Two new reports from the Australian Institute of Health and Welfare show cancer death rates are continuing to fall and relative survival rates in the 1990s were much better than a decade earlier.
Effective detection
They say improving survival rates can be partly attributed to effective detection programs, such as mammography and cervical screening, as well as management and treatment programmes.
Cancer Survival in Australia 2001 shows that from 1992-97, 56.8 per cent of men and 63.4 per cent of women were alive 5 years after diagnosis, up from 44 per cent and 55 per cent respectively in 1982-86. The US figures for 1992-97 were 62.3 per cent for females and 61.2 per cent for males.
New cases
About 80,000 new cancer cases are diagnosed in Australia a year. Most common cancers in men are prostate, bowel and lung and in women, breast, bowel and melanoma.
Survival improvements
Biggest survival improvements from 1982-86 to 1992-97 included breast cancer and Hodgkin's disease (5-year survival now 84 per cent), kidney and colorectal cancer (59 per cent) and cervical cancer (75 per cent.)
Prostate cancer
Prostate cancer survival increased significantly in this period (now 83 per cent), influenced by the introduction of prostate specific antigen (PSA) testing in the 1990s which led to a sharp rise in the number of new cases detected.

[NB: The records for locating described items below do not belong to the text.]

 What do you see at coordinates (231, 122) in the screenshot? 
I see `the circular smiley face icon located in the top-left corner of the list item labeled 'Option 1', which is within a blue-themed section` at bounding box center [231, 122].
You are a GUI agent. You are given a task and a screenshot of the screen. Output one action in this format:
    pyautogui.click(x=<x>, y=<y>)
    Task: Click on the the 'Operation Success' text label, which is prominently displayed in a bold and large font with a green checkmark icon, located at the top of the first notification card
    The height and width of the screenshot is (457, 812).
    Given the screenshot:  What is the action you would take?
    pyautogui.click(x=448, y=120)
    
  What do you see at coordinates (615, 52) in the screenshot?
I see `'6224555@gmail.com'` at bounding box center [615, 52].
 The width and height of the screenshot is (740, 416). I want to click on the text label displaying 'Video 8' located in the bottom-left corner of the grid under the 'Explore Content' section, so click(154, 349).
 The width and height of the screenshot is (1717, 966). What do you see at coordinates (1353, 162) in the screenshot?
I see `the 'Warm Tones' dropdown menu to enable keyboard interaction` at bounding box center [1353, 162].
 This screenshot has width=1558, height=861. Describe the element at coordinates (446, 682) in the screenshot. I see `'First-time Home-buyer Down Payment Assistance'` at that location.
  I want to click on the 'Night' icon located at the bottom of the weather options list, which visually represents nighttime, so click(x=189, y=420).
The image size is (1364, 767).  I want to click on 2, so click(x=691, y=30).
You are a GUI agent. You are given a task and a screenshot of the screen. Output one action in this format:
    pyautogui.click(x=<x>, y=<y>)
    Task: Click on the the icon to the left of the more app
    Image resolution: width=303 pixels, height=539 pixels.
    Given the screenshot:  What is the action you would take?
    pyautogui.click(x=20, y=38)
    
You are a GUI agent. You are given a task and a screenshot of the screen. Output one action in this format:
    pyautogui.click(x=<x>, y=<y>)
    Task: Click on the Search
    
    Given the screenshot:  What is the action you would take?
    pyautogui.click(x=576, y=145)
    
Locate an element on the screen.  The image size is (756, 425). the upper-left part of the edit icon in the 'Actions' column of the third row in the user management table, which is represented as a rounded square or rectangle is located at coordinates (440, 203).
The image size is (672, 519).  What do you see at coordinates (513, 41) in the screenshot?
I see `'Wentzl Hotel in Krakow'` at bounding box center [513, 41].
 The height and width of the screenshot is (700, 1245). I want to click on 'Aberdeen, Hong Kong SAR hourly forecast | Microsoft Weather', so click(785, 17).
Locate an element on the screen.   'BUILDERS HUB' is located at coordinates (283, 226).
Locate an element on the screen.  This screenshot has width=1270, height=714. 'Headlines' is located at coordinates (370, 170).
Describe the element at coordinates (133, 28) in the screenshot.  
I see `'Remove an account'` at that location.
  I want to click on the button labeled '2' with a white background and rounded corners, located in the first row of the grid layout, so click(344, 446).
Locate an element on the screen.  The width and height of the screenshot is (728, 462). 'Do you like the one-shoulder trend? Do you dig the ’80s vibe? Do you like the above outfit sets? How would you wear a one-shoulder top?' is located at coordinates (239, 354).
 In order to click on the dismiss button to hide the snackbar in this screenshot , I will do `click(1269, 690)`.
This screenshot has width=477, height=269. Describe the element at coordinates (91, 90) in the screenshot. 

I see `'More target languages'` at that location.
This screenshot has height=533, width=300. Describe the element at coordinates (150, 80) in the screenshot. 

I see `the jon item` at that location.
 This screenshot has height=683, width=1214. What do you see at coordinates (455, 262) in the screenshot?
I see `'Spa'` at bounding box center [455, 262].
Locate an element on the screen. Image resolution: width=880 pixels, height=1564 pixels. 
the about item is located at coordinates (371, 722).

But new cases in 1998 continued their fall from a peak in 1994, coinciding with a reduction in the use of PSA tests. Death rates remain stable.
Melanoma
Despite a sharp fall in new melanoma cases in 1998, incidence is still among the world's highest.
Best chance of survival
Cancers with the highest survival rates for men are testicular and thyroid cancer and melanoma, and for women, thyroid, melanoma, Hodgkin's lymphoma and breast cancer.
Pancreatic, lung, stomach and brain cancer have the lowest rates.